# EXERCISE GOAL:
Keep the images out and set the listing below down word for word.

▶

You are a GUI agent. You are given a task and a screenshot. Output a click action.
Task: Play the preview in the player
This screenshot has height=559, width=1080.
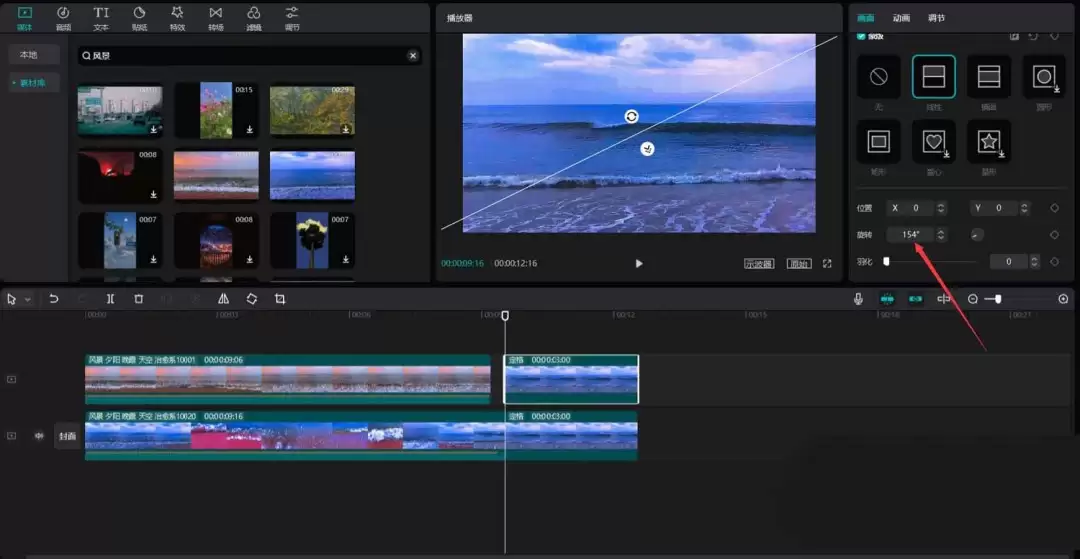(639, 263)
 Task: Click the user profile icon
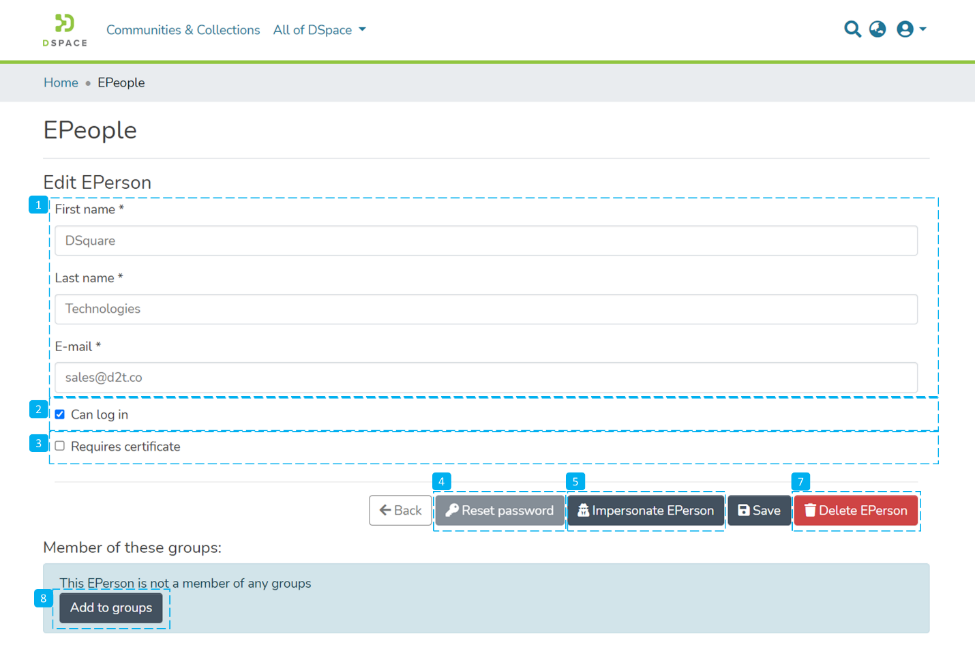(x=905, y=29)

◀

# WRITTEN SOLUTION:
You are a GUI agent. You are given a task and a screenshot. Output a click action.
Task: Play the preview in the player
This screenshot has height=559, width=1080.
(639, 263)
 Task: Click the user profile icon
(x=905, y=29)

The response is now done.